Its nature is not administrative, criminal, or labour-sanctioning in the strict sense. However, it may give rise to, or be conducted in parallel with, proceedings of such nature. The initiation of any proceedings in these domains shall result in the termination of the procedure under this protocol.
Guarantees in the procedure
- Protection of persons and respect for honour: Proceedings shall be conducted under the principles of inquiry, verification, and contradiction, with the utmost prudence and respect for the persons involved
- Confidentiality: All persons involved in the procedure are obligated to maintain strict confidentiality, signing a confidentiality declaration at their first intervention
- Diligence: Investigation and resolution shall be conducted with maximum immediacy, without undue delays, concluding as soon as it is rationally determined that no further inquiry or evidence gathering is possible
- Contradiction: The procedure must aim to investigate facts, objectively establish them, and maintain proper chain of custody of evidence. Impartial hearing and equitable treatment for all persons involved or affected shall be guaranteed
- Victim restitution: If the improper action resulted in deterioration of the victim's working conditions, these shall be documented to facilitate subsequent adoption of personalised restorative, corrective, and/or palliative measures
- Protection of victims' health: The company must adopt pertinent measures to guarantee the right to health protection of affected persons
- Prohibition of retaliation: Intimidation, harassment, or retaliation against persons who report facts, testify, or participate in investigations shall result in the opening of a corresponding proceeding under this Protocol
Investigation Commission
From initiation to conclusion, the Investigation Commission shall be composed of two or more persons, members of the Equality Commission at the time the facts become known, designated from within its membership — preferably with profiles related to human resources, sociology, psychology, occupational health and safety, or compliance.

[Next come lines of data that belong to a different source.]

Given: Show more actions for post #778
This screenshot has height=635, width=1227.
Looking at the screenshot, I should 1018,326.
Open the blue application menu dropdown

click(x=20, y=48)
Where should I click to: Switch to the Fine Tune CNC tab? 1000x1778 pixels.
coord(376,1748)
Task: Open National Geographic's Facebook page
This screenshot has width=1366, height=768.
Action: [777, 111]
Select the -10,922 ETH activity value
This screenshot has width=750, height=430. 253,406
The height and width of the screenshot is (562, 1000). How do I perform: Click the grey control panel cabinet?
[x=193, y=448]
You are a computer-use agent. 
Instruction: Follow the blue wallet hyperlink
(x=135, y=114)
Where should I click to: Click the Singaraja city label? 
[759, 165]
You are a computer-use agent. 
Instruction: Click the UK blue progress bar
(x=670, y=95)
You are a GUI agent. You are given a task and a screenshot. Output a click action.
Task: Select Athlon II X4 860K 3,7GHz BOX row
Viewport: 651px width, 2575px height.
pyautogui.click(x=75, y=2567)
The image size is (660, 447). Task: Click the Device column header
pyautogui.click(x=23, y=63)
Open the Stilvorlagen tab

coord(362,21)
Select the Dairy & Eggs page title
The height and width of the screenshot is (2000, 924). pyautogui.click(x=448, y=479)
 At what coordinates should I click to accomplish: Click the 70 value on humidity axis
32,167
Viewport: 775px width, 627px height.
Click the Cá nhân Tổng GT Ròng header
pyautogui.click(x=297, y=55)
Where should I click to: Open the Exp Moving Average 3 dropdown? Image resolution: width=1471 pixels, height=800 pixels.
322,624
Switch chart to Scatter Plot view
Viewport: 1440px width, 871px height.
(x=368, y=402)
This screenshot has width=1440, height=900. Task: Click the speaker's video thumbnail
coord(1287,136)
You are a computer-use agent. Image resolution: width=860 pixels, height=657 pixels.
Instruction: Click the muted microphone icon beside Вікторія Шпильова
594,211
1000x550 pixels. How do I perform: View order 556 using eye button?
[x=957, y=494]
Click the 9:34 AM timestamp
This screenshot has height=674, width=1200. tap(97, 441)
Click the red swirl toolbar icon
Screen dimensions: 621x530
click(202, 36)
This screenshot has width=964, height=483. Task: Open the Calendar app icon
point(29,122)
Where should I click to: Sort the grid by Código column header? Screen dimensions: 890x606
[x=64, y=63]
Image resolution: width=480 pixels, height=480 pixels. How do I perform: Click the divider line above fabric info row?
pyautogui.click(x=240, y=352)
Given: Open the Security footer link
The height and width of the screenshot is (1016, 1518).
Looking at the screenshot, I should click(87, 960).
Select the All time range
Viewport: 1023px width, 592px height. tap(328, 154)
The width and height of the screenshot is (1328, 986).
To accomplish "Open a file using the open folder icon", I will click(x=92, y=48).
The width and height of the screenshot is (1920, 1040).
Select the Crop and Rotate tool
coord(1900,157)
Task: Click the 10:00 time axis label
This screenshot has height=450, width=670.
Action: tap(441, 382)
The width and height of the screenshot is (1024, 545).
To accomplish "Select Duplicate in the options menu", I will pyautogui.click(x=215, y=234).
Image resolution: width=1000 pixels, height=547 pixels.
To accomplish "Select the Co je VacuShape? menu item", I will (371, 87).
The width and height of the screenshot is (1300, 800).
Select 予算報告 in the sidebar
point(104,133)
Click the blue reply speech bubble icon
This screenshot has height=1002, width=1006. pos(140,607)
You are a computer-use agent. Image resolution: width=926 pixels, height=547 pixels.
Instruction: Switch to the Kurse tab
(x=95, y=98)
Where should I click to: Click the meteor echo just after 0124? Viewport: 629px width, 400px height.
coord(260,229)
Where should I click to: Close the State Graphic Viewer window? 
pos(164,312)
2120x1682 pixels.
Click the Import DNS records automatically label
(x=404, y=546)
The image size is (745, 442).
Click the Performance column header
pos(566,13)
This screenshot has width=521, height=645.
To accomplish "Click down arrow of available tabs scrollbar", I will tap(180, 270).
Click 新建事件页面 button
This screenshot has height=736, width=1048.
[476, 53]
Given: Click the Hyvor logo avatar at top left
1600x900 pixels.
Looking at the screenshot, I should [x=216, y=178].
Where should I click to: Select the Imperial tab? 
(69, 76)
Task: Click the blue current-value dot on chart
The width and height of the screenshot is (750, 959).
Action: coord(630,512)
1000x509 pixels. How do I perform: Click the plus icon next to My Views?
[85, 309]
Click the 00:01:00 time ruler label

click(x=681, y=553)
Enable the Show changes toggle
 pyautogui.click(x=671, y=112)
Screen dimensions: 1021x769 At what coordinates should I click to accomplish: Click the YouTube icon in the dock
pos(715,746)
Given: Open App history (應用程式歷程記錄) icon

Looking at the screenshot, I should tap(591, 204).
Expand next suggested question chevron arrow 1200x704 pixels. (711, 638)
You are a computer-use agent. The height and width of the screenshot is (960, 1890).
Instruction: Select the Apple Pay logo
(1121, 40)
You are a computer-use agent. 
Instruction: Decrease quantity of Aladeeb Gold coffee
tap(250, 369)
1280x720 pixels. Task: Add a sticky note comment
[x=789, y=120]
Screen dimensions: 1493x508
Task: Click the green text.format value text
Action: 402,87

At least one member shall direct the investigations and another shall coordinate actions and document what has been done and its results, at minimum in a concise record, in clear form that is enforceable against third parties, duly signed by all participants.
All actions of the Investigation Commission shall be carried out in the simultaneous presence of at least two of its members.
Unless special circumstances of complexity arise, an optimal processing period should not exceed two working weeks.
Initiation, registration, and communication phase
Any communication of improper conduct shall be registered and archived by the Equality Commission.
The recipient of the complaint — who may be any member of the Equality Commission — shall convene a committee session.
Communications of improper conduct may be made by email to the designated ethical mailbox or verbally or in writing to any member of the Equality Commission.
The procedure shall be initiated under the principle of credibility regarding the report of conduct with the appearance of improper conduct as defined in this Protocol.
The initial report shall be recorded in the initiation record, which shall contain — in addition to the designation of those responsible for processing — a detailed account of the facts giving rise to the procedure, including a detailed description of the conduct, its content, temporal extent, possible active and passive subjects, possible witnesses, and any data or information facilitating future verification.
Investigation phase
Directed at investigating, verifying, and documenting the facts — particularly in relation to the possible offender(s), any other person who may reasonably be expected to have knowledge, and the victim(s).
Any new evidentiary findings shall be secured and preserved.
Conclusion phase
The conclusion record must contain with sufficient detail and precision: the statement of facts (with reference to evidentiary elements where applicable), their assessment, and a proposed course of action for the Equality Commission to adopt the appropriate decision.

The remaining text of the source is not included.